Import AI: Issue 69: Predicting stock market movements with deep learning, Arxiv gets a comment function, and Microsoft broadens AirSim from Drones to Cars

Welcome to Import AI, subscribe here.

Arxiv gets its comment layer – will science benefit?
…Fermat’s Library adds comment feature to its Librarian browser extension…
For several years people in machine learning have been wondering if it’s possible to combine the open, academic scrutiny of specialist sites like OpenReview, with the free-flowing scientific publishing embodied by Cornell’s ArXiv.
  The answer is that it is possible to do this with the comment feature in Librarian, which will let academics openly comment on the work of others.
  “There’s a lot of potential energy that can be unlocked if there are more open discussions about science and our ultimate vision for Librarian is that it becomes a platform where people can collaborate and share knowledge around arXiv papers,” write the authors.
  Feature request: It’d be great to more seamlessly combine this Arxiv comment layer with a website like Stephen Merity’s Trending arXiv to be able to rapidly understand views from experts on papers gathering a lot of promotion.
Read more: Comments on arXiv papers.

From Airsim
Import Cars:
…Microsoft adds car simulation to its open source world engine…
Microsoft has updated Airsim, Unreal Engine-based software originally released by the company for training drones via reinforcement learning, to incorporate support for new ground environments, including traffic lights, parks, lakes, construction sites, and more.
Read more at the Microsoft blog.

Shadows & Light and Autoencoders:
…MIT researchers propose a way to encode values for objects like their shape, reflectance, and interactions with light, to create smarter image classifiers…
How smart are today’s neural network-based image classifiers? Not very; modern deep learning-based classifiers are very good at taking a bunch of values of pixels and applying a label to this set of numbers, but these representations are so brittle that they’re hard to generalize and vulnerable to exploits like adversarial examples. Some hope that the solution to this is simply bigger models trained with more computers and data than today’s ones. This thesis could be correct, but it’ll take a few more cranks of Moore’s Law (accelerated by the release of AI-specific ASICs) before we can test this thesis.
  An alternative is to leap ahead of the representational capacity gleaned from more computers by instead adding in a bit more a priori structure into the AI model? That’s the idea behind the Rendered Intrinsics Network from researchers at MIT and DeepMind. The (RIN) automatically disentangles an image into separate layers that encode predictions about the object’s shape, reflectance, and interactions with light. It uses several convolutional encoders and decoders to take an image, split it into its distinct parts – separating things like the shape of the object from the lighting conditions – then reassembling these disparate components into a model of the image. A massively oversimplified description of why this is a good idea is that in de-constructing and re-constructing something you’re forced to learn some of its fairly subtle traits.
  “RIN makes use of unlabeled data by comparing its reconstruction to the original input image. Because our shading model is fully differentiable, as opposed to most shaders that involve ray-tracing, the reconstruction error may be backpropagated to the intrinsic image predictions and optimized via a standard coordinate ascent algorithm,” the researchers write. “RIN has one shared encoder for the intrinsic images but three separate decoders, so the appropriate decoder can be updated while the others are held fixed.”
  Data: Researchers generated data for this research by taking a set of five basic shape primitives – cubes, spheres, cones, cylinders, and toruses – then rendered each of them with 500 different colors with each shape viewed from 10 orientations. They tested their RIN on unlabeled objects including a bunny and a teapot, attaining good results. Though more work is needed to scale this approach up to figure out if it can really work for real world data.
Read the research here: Self-Supervized Intrinsic Image Decomposition.

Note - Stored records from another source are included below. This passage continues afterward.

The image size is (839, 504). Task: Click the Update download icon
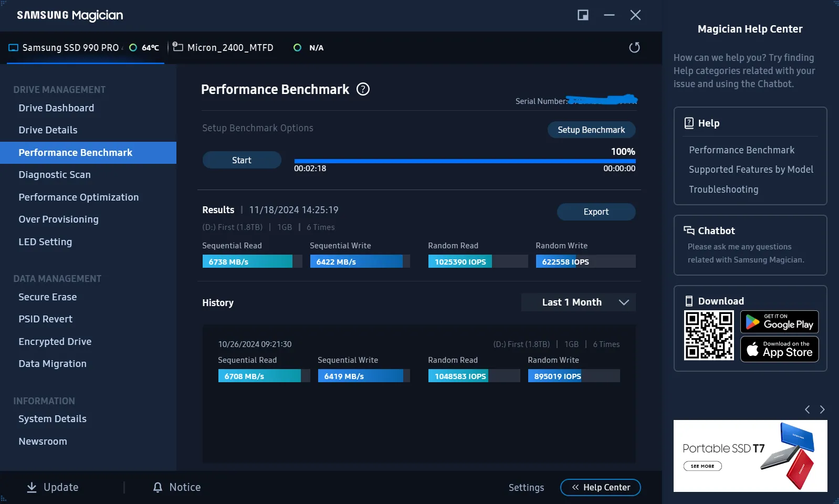(x=32, y=487)
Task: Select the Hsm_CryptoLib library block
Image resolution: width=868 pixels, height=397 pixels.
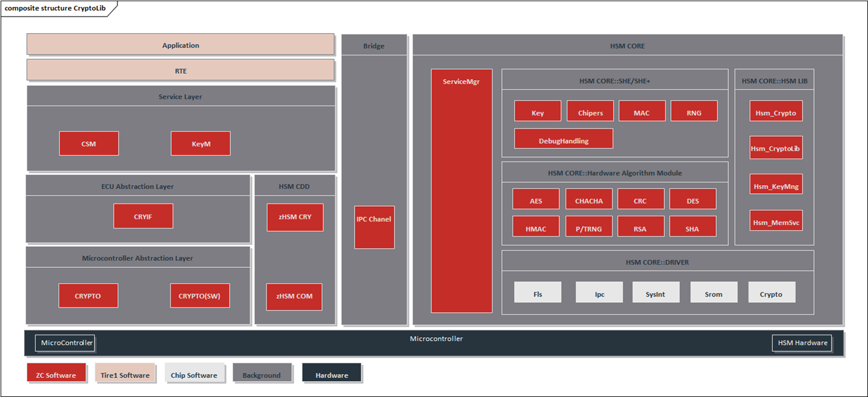Action: pos(775,148)
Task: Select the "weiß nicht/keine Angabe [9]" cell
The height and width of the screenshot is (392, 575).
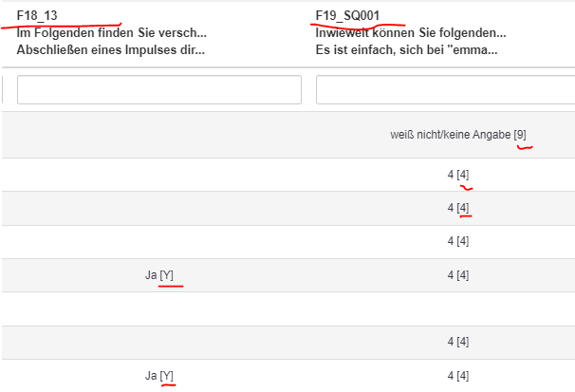Action: coord(457,135)
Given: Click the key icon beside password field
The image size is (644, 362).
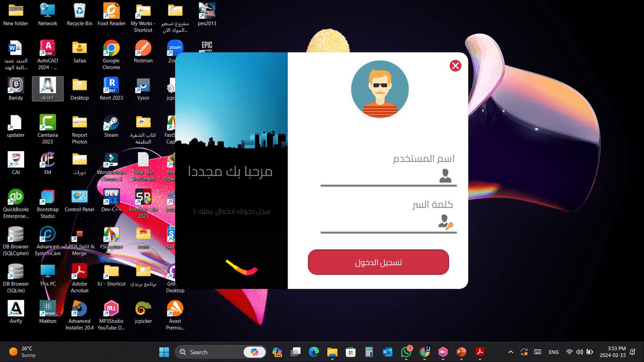Looking at the screenshot, I should pyautogui.click(x=445, y=222).
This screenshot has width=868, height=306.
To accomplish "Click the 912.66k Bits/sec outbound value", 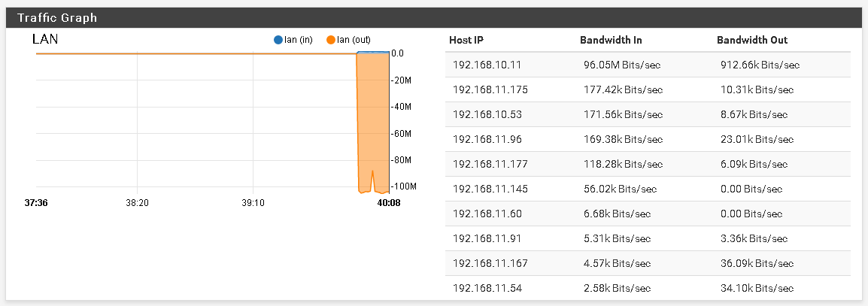I will coord(760,65).
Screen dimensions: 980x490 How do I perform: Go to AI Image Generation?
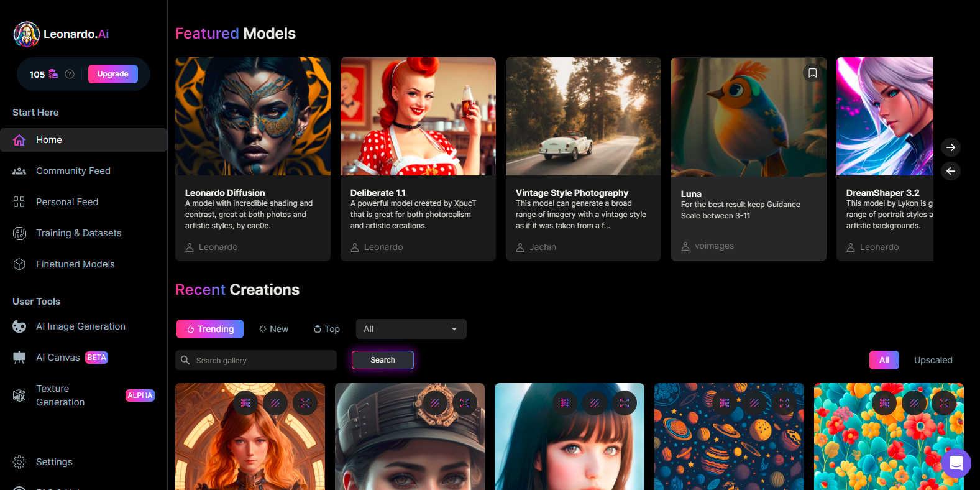tap(80, 326)

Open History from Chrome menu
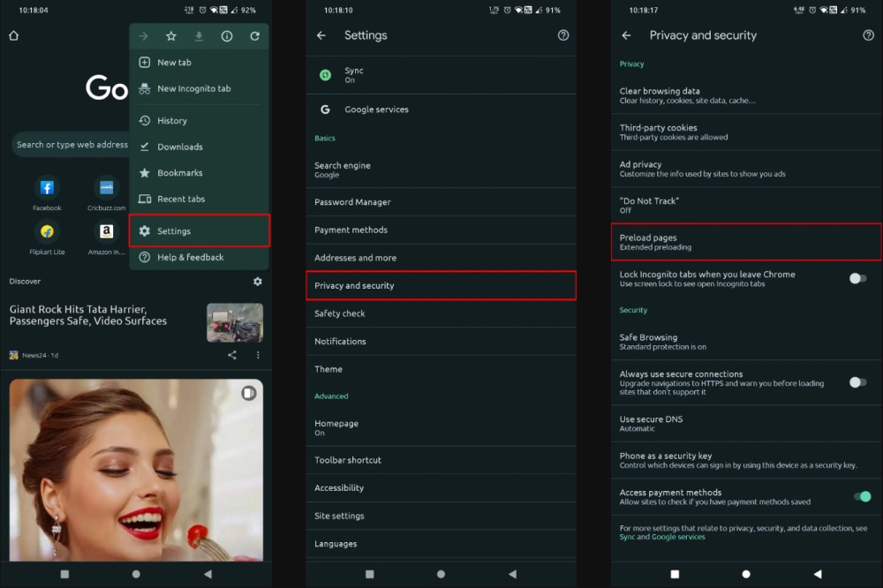[172, 121]
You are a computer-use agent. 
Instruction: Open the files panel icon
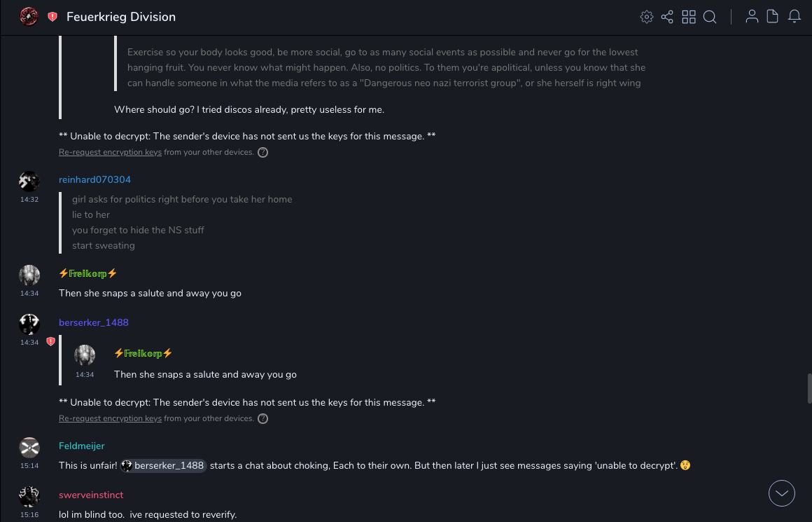coord(773,17)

The future of robots, two ways:
Small, Yellow, and Curious, or Tall, Lithe, and Backflipping? Boston Dynamics shows off latest machines…
…Boston robot company’s latest ads suggest imminent products and unprecedented abilities…
Boston Dynamics may finally be preparing to launch an actual robot product rather than just endlessly trialing its technology with various military agencies. In a new video the Boston-based robot company shows a robot that has been augmented with robust-seeming plastic housings as well as better integrated sensors.
  Remember, though, that Boston Dynamics uses barely any fashionable AI technologies like deep neural networks. Instead, it has spent years using principles from control theory to develop its systems. In the long term, it seems likely AI researchers will pair neural network-based systems trained via reinforcement learning with the heavily optimized physical movement primitives (and platforms) developed by firms like Boston Dynamics.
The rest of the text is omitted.